• [Record extracts]

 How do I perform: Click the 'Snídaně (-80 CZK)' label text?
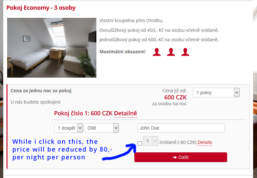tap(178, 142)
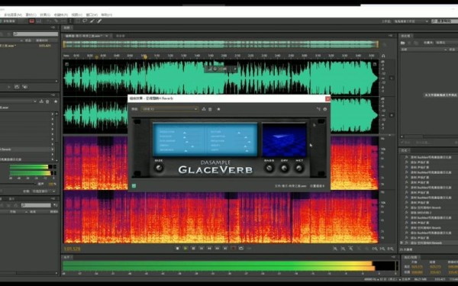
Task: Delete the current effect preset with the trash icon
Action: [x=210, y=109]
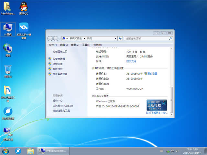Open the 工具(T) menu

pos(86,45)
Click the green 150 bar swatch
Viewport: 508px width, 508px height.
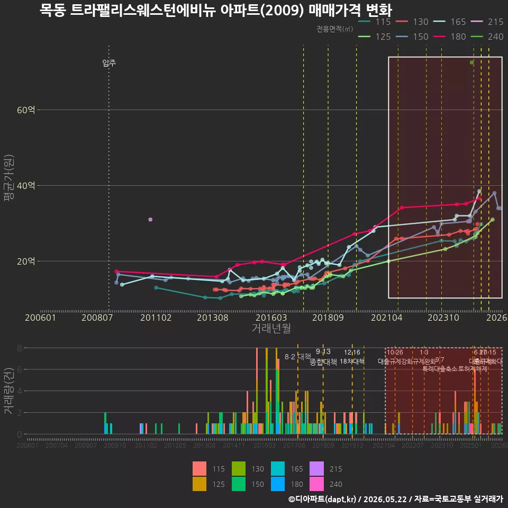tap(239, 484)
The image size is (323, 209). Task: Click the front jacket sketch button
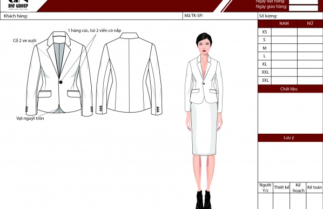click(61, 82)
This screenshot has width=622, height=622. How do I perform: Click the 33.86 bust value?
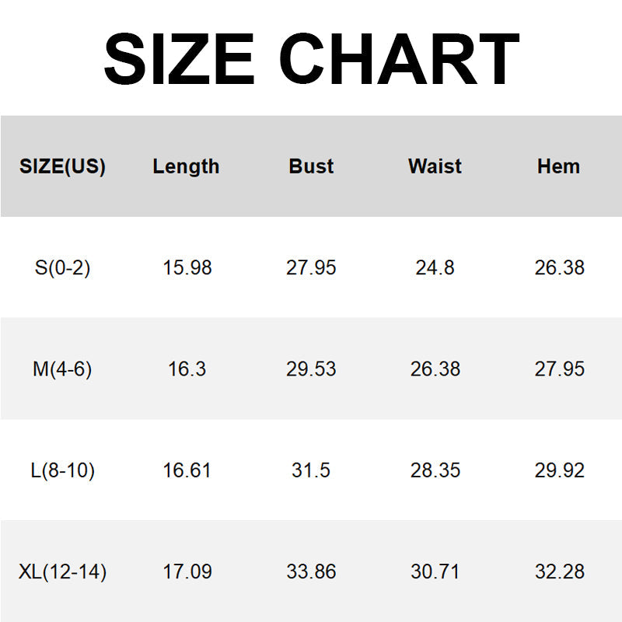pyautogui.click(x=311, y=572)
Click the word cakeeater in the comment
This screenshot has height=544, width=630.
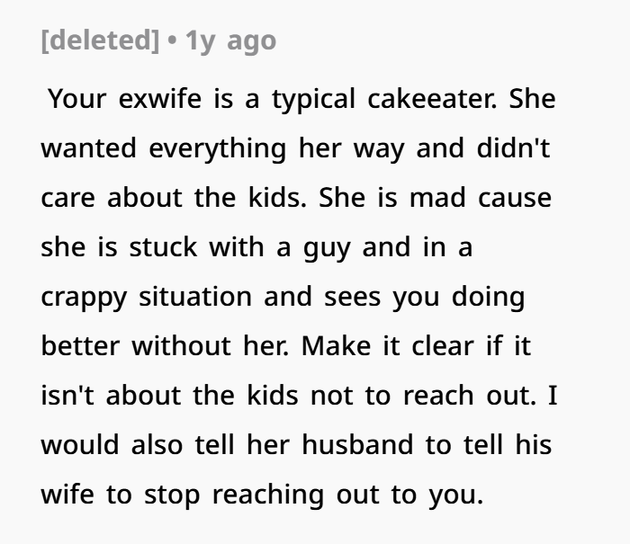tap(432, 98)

* * *

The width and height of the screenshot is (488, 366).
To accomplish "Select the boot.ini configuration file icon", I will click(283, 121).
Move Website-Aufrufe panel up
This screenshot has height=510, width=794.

• [Work to complete]
Within the data above, the lines from the one with "The width and" to the one with "This screenshot has height=510, width=794." must be repeated exactly; no other line belongs in the answer.

• [Output below]
The width and height of the screenshot is (488, 366).
To accomplish "Select the boot.ini configuration file icon", I will click(283, 121).
Move Website-Aufrufe panel up
This screenshot has height=510, width=794.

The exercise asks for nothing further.